Misconceptions about pain

Misconceptions about pain

Myth 1: Pain is not a disease, it is just a symptom

Experts say: Wrong! Pain, especially chronic pain, is a disease in itself and must be treated!

For a long time, people have mistakenly believed that body pain is a symptom of other diseases, and that as long as the disease is cured, the pain will disappear. In fact, this is not the case at all!

After decades of research, it has been confirmed that chronic pain is a disease in itself. The lesion site is in the nervous system. If the root cause is not found, the pain may not be relieved! For example, trigeminal neuralgia and postherpetic neuralgia are diseases in themselves. If the pain is cured, the disease will be cured.

Myth 2: If it hurts, just bear with it

Experts say: There is really no need to endure the pain any longer, go see a doctor!

“It takes a hundred days to heal a broken bone, so it’s normal to feel pain for more than a hundred days!” “It’s normal to feel pain after surgery!” Such notions are unacceptable!

Don't bear the pain, take active treatment measures. If you keep delaying to see a doctor, it is very likely that acute pain will turn into chronic pain, or even never heal. If you actively treat it, there is a great chance of recovery. At present, 95% of chronic pain can get satisfactory results.

Myth 3: Which department should I go to for the pain?

Experts say: Wrong! Many chronic and intractable pains require treatment with a pain specialist.

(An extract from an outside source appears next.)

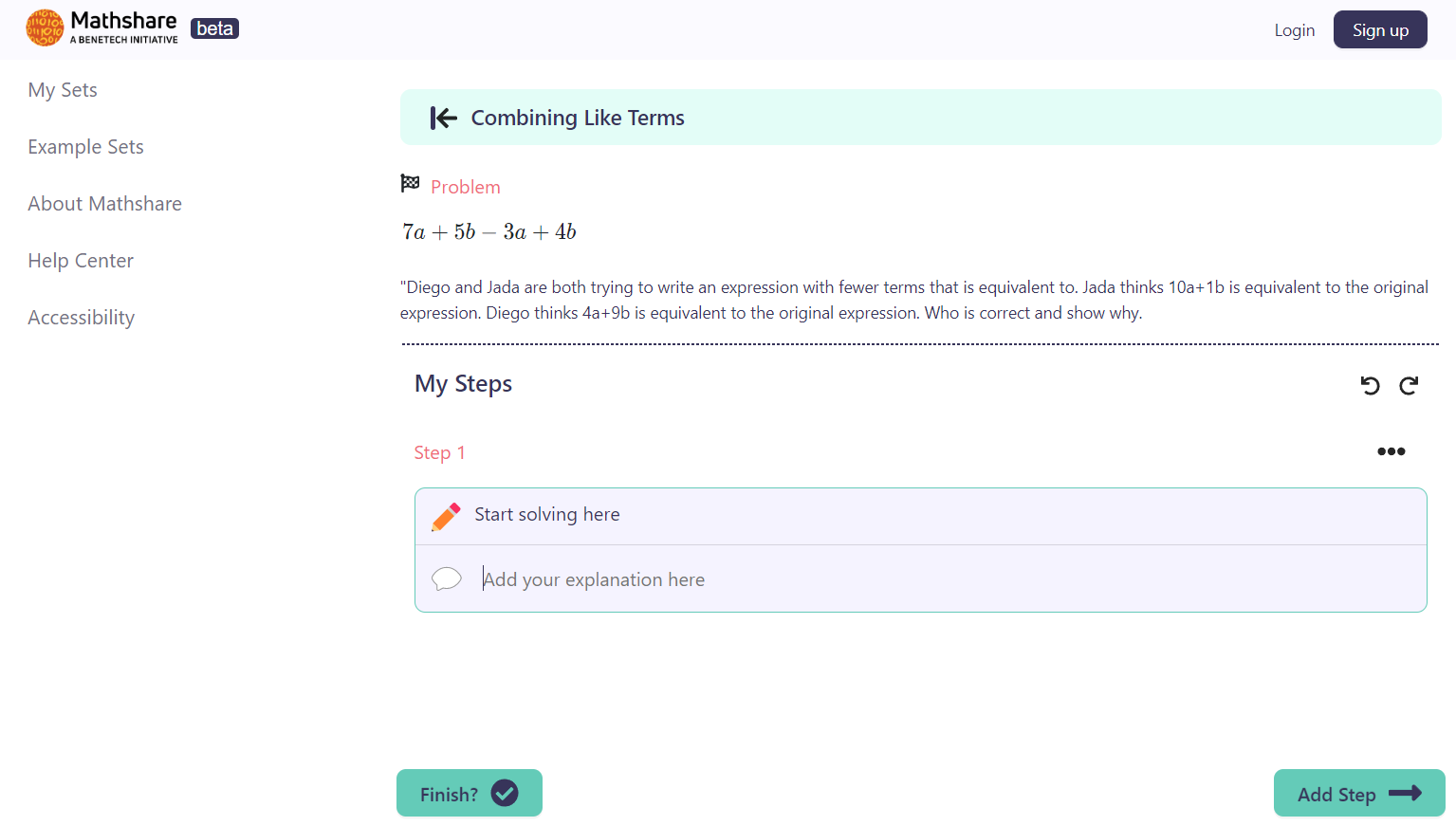Click the back arrow beside Combining Like Terms
The image size is (1456, 826).
[443, 118]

If you have lower back pain, you should see an orthopedic surgeon; if you have mouth pain, you should see a dentist; if you have a headache, you should see a neurologist or a neurosurgeon... We should change the idea that you should see the department that deals with the pain in the part of your body!

For example, if an elderly person has occasional pain due to lumbar disc herniation, but it is not severe enough to require surgery, what should he do? In this case, he can go to the pain department for a checkup!

If you suddenly feel pain here and there, should you go to a specialist clinic or a pain department? Here are two principles:

First, for acute pain caused by primary diseases, you should go to the corresponding department. For example, if you have sudden angina, you should go to the cardiology department, and if you have sudden acute abdomen, you should go to the general surgery department. Of course, in very urgent cases, you can go directly to the emergency department!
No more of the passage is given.